Actually, credit for their meeting goes to Noguchi's more obvious mentor, Constantin Brancusi, who directed him to Romany Marie's. Her Greenwich Village tavern served as a hangout for artists, intellectuals, and, as the curator puts it, other misfits. Isamu Noguchi, then twenty-five, had already had enough influences for a lifetime—from birth in Los Angeles to childhood in Japan and the Midwest, premed classes at Columbia, academic sculpture on the Lower East Side, and Brancusi's circle in Paris. Now his exposure to Modernism and "the American century" received a decidedly New York twist.
Only two years before, on the brink of suicide, Buckminster Fuller had decided to remake his life and the world. Why not begin on Minetta Street? In 1929, he was shopping around his first major design, plans for an inexpensive, modular home that others air-lift right where desired. Now, in exchange for meals, he took on the interior decoration and chairs for Marie's new location. He must have stood out in person, too, ever the talkative, handsome visionary in tie and starched collar.
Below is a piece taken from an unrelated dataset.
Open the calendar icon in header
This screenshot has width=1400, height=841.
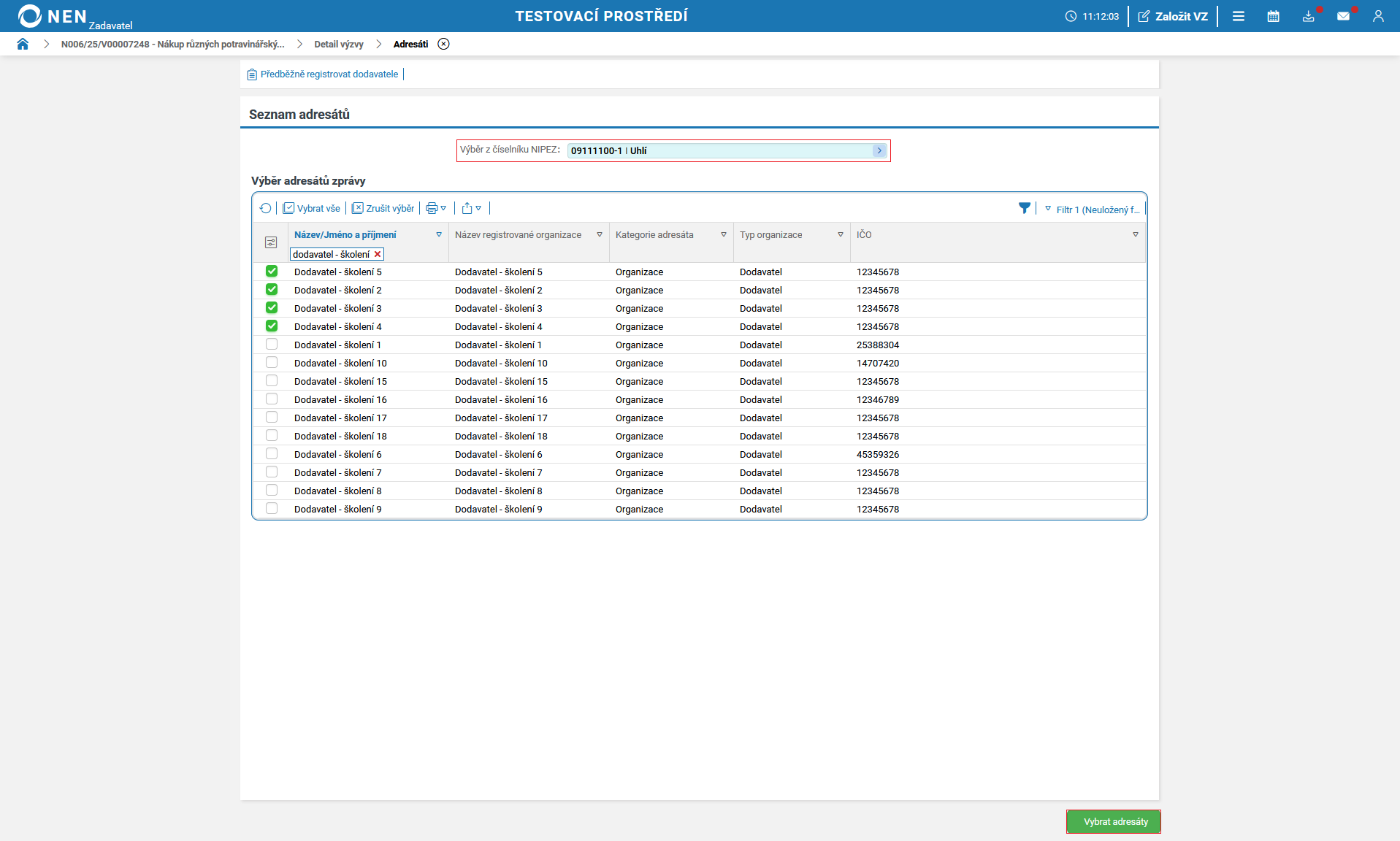[1273, 16]
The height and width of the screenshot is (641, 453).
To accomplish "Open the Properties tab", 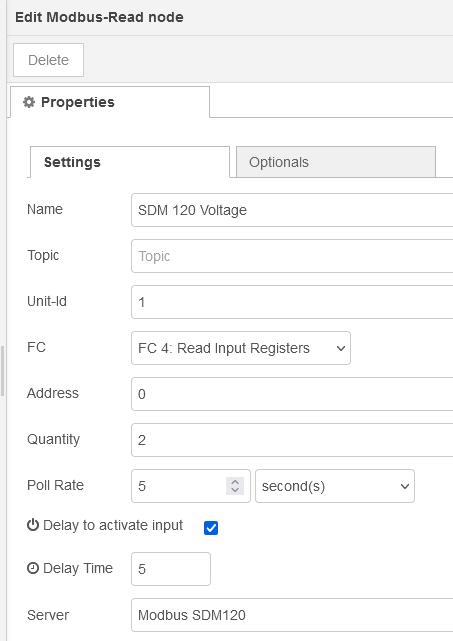I will point(110,102).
Noguchi liked Fuller's features enough to create a portrait bust, and the home design won him over completely. It summed up everything in the sculptor's experience and then some. Dymaxion House rests on a single one-story pillar, much as Brancusi's sculpture incorporates its base, although a bit unsettlingly like a tree house in need of a tree. Windows extend the full width of the building's circle or, in one version, octahedron—like a glass box thrusting out in all directions. A central steeple tops off its slightly pointed, almost gabled roof.
Le Corbusier had combined pillars and rigid floors. However, the Frenchman's two-story Villa Savoye came only in 1929, and his towering communities belonged as yet to his writings. Frank Lloyd Wright had developed the combination of pillars, glass fronts, decorative touches, and breadth relative to ceiling height. Wright had plans, too, for the city. Yet the cantilevered vistas of Fallingwater still lay seven years away.
Geometry had become a byword, but Fuller's symmetric outlines promised mathematically efficient use of space and materials—and, he claimed, an embodiment of Einstein's spacetime. The very name Dymaxion—combining dynamic, maximum, and tension—sounds right out of a Futurist manifesto or Russian Constructivism. For Fuller, however, it conveys the spirit of science beyond the limits of human vision.
A telegram to Noguchi purports to explain E = mc2. Einstein himself supported Fuller's book-length exposition in 1936. To me, though, the telegram reads less like physics than like an advertising campaign for the future. Bob Dylan sung about "Einstein disguised as Robin Hood." In Fuller's plans for mass production, Robin Hood comes in four-dimensional disguise.
By 1929, Fuller had moved on to his next makeover of mere reality and the two friend's first collaboration. He asked Noguchi to produce a clay model for the Dymaxion Car, a vehicle designed with just three wheels for greater fuel efficiency—if not, as it happened, greater stability. The front wheels carried it forward, while the rear wheel steered. Again with an eye to efficiency, it held enough passengers for a small bus. Since a prototype rolled over, killing the driver, perhaps I should say a modernist SUV.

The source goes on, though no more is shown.